#### What the task asks:
In the material below, find each line with the word "agent" and list it.

#### Raw data:

=== Begin Enclosure ===

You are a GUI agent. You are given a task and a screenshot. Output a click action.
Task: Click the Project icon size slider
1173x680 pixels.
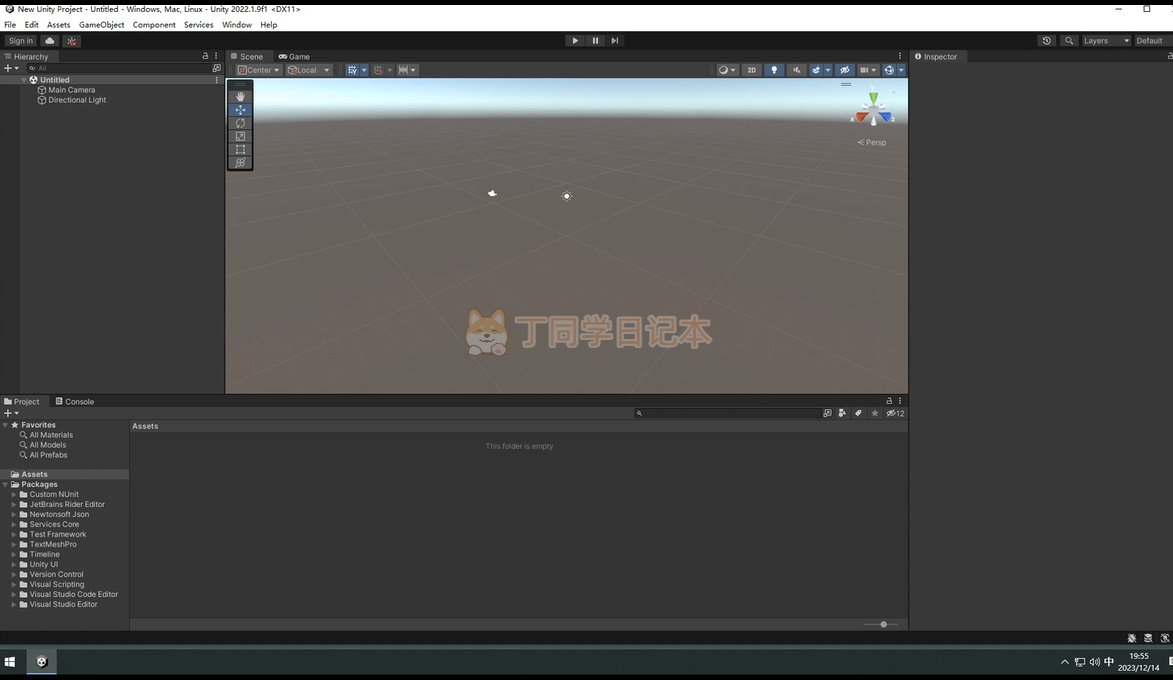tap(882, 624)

=== End Enclosure ===
=== Begin Enclosure ===

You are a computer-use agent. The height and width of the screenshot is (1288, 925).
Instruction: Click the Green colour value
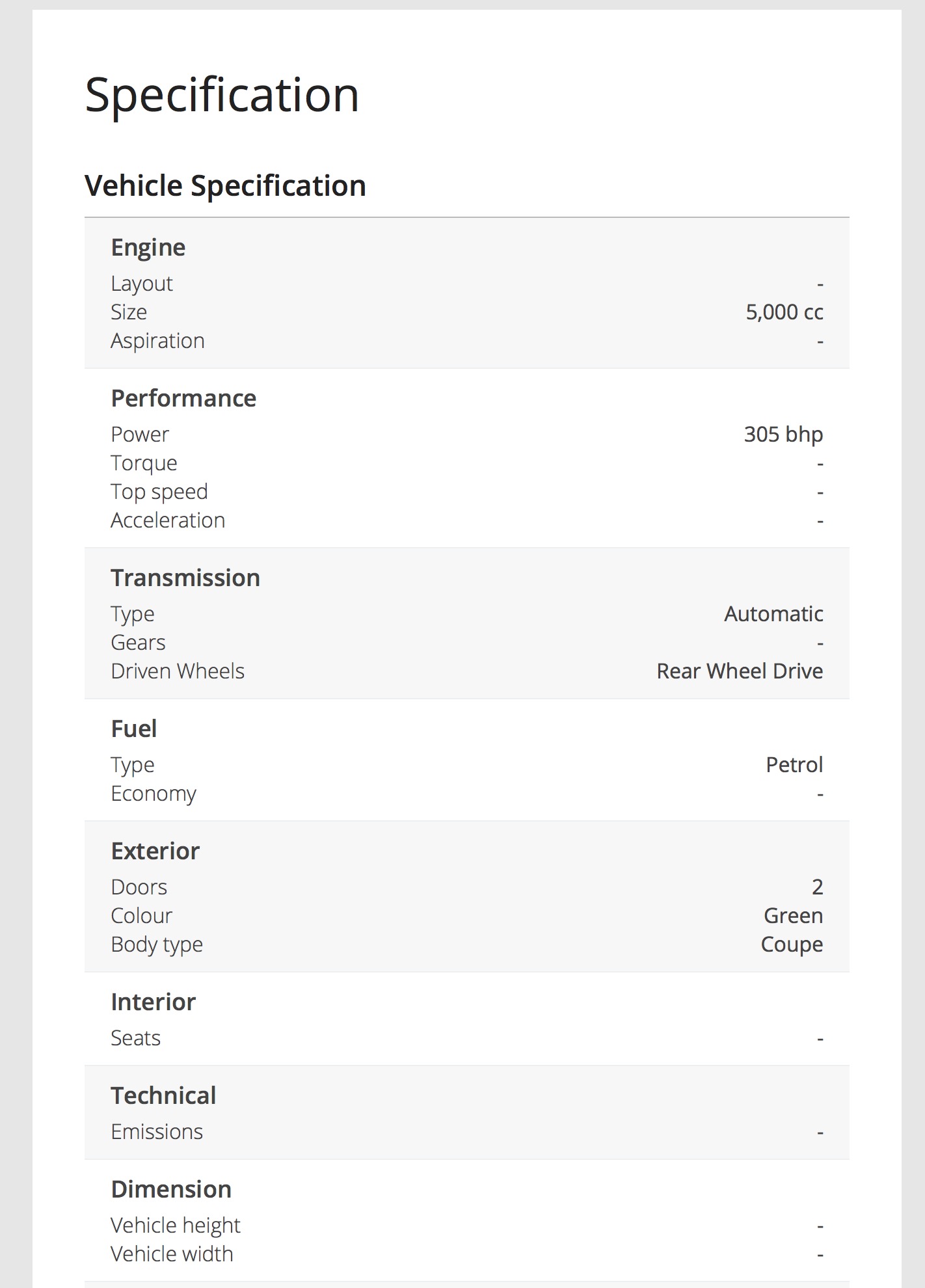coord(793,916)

=== End Enclosure ===

#### Exercise solution:
You are a GUI agent. You are given a task and a screenshot. Output a click action.
You are a computer-use agent. The height and width of the screenshot is (1288, 925).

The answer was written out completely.